[Stored data]
────────────────

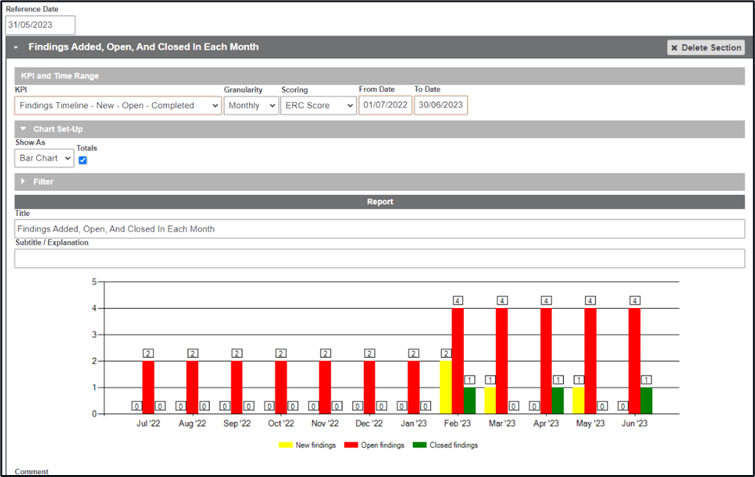755x477 pixels.
Task: Click the To Date field
Action: [440, 105]
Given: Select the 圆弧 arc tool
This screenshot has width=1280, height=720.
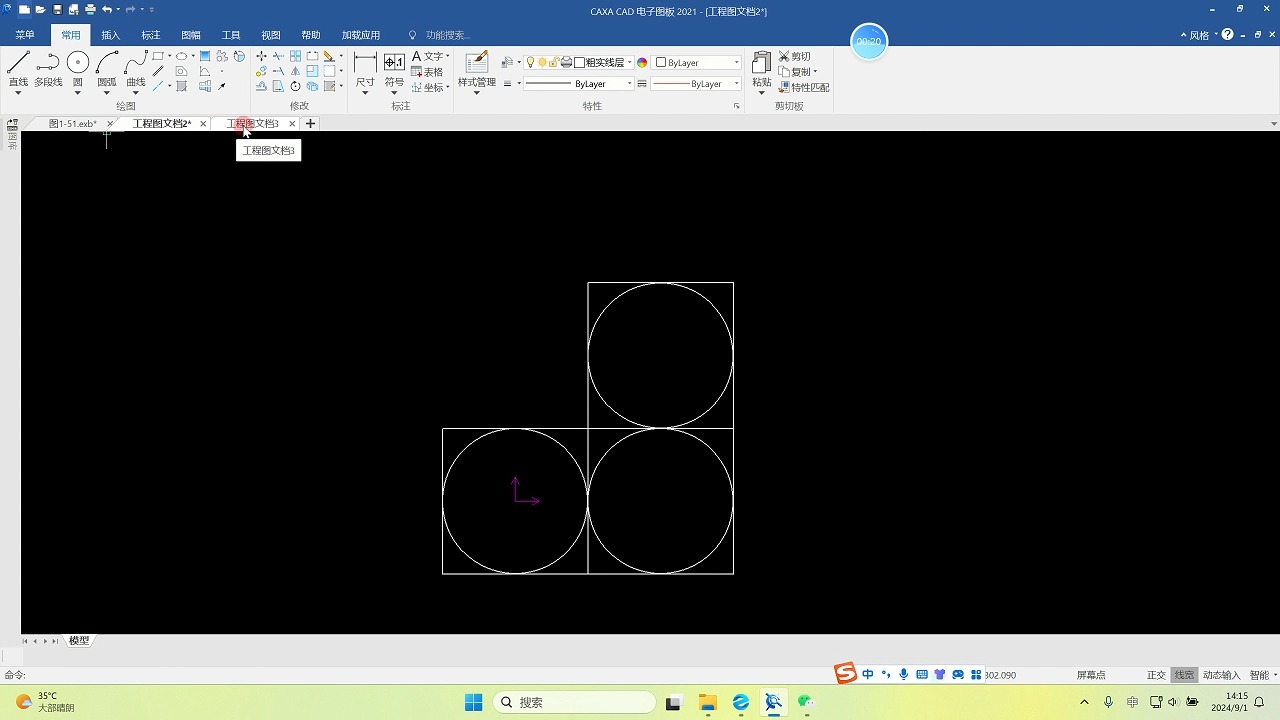Looking at the screenshot, I should click(x=107, y=70).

────────────────

I need the lines from the one holding "Given: Select the 圆弧 arc tool" through the last line of the entries set down exactly, with every picture left out.

Given: Select the 圆弧 arc tool
This screenshot has width=1280, height=720.
Looking at the screenshot, I should click(x=107, y=70).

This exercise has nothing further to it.